While the German market remains underdeveloped compared to the UK and French markets, it is starting to get more attention from international producers and certification agencies. The German Federation of Turkish Wholesalers and Retailers recently claimed that German companies would be well advised to embrace the halal market, while the Malaysian National News Agency Bernama has also drawn attention to the potential the German market offers Malaysian producers. How long it takes for the market to grow as it has done elsewhere depends, it appears, on the take up of these opportunities by halal entrepreneurs and on the ongoing attempt to foster halal standardization.

++++++++++++++++++++

▶ Work instructions
(A) Could you write out the part of the passage on Germany's halal market starting with "While the German" and going on through "foster halal standardization."?
(B) Using the passage on Germany's halal market, answer each question:
(i) Which two markets is the German market said to be underdeveloped compared to?
(ii) Which news agency has drawn attention to the potential the German market offers Malaysian producers?
(iii) Besides the take-up of these opportunities by halal entrepreneurs, what does the growth of the market depend on?
These lines were taken from a different source.

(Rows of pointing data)
++++++++++++++++++++

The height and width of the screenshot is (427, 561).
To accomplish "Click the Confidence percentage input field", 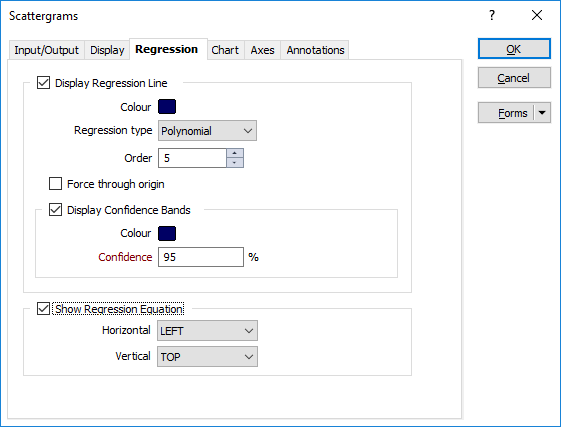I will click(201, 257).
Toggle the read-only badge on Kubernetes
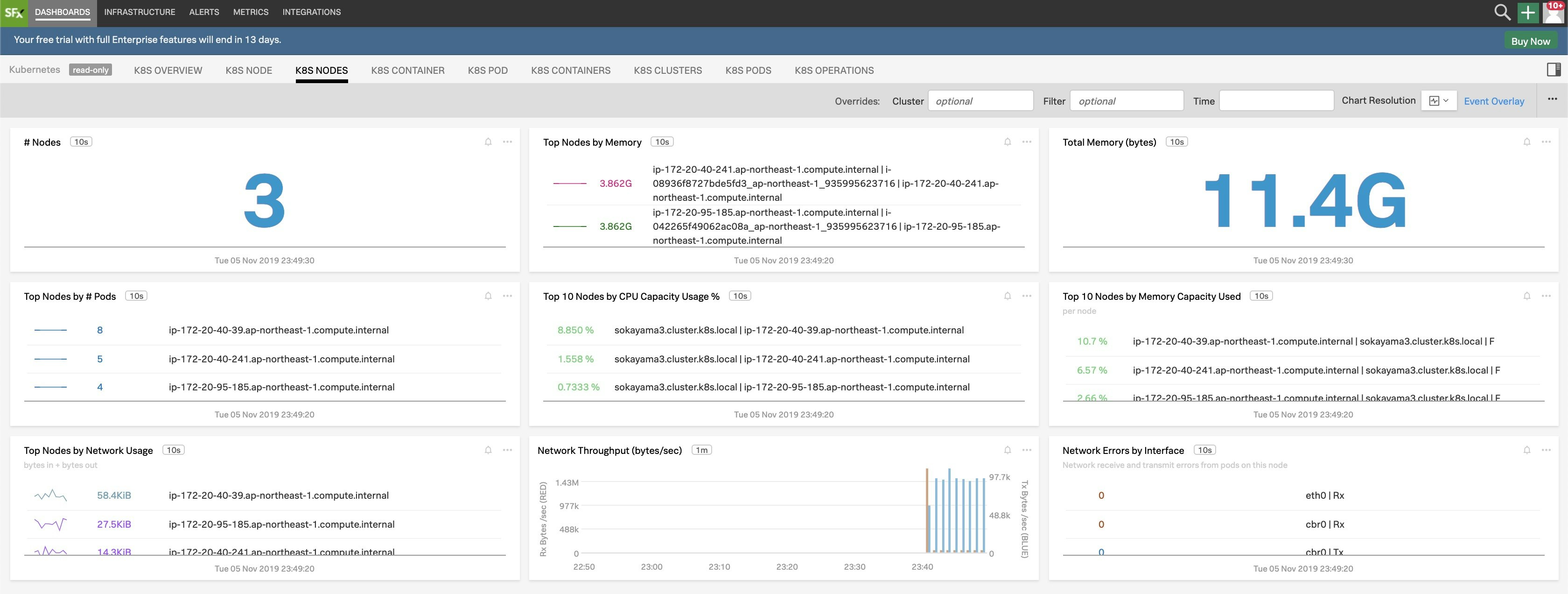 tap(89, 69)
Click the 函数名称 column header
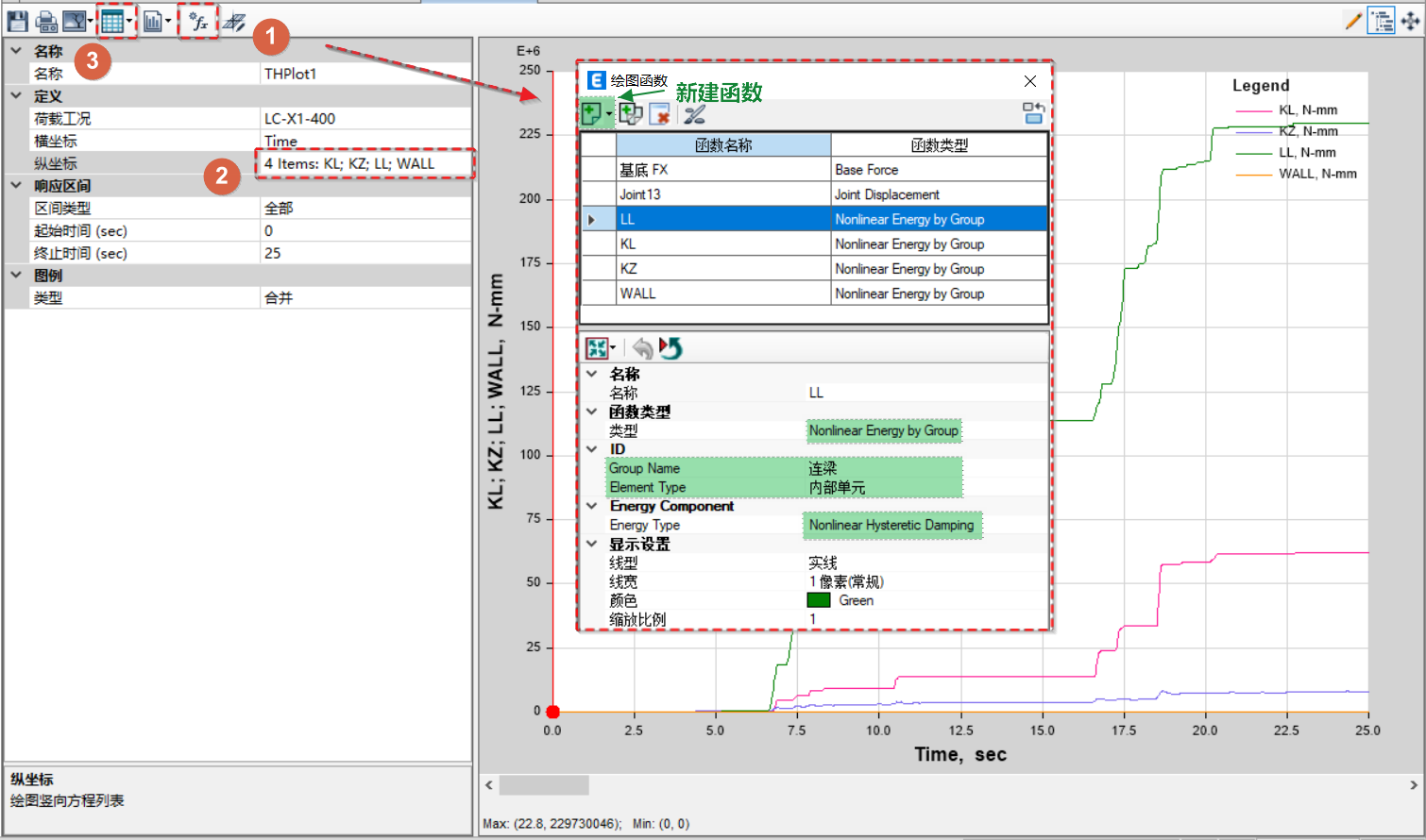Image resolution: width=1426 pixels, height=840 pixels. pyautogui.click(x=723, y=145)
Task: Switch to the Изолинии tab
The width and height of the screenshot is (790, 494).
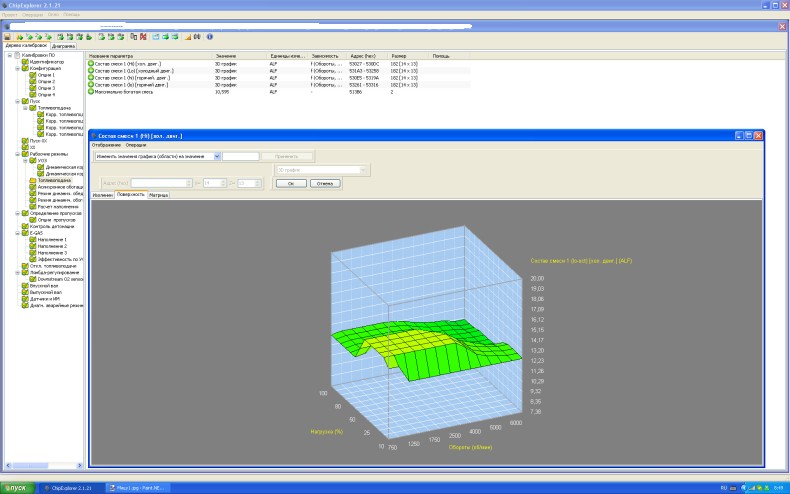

++++++++++++++++++++

▶ Outputs
(A)
While the German market remains underdeveloped compared to the UK and French markets, it is starting to get more attention from international producers and certification agencies. The German Federation of Turkish Wholesalers and Retailers recently claimed that German companies would be well advised to embrace the halal market, while the Malaysian National News Agency Bernama has also drawn attention to the potential the German market offers Malaysian producers. How long it takes for the market to grow as it has done elsewhere depends, it appears, on the take up of these opportunities by halal entrepreneurs and on the ongoing attempt to foster halal standardization.

(B)
(i) The UK and French markets.
(ii) The Malaysian National News Agency Bernama.
(iii) The ongoing attempt to foster halal standardization.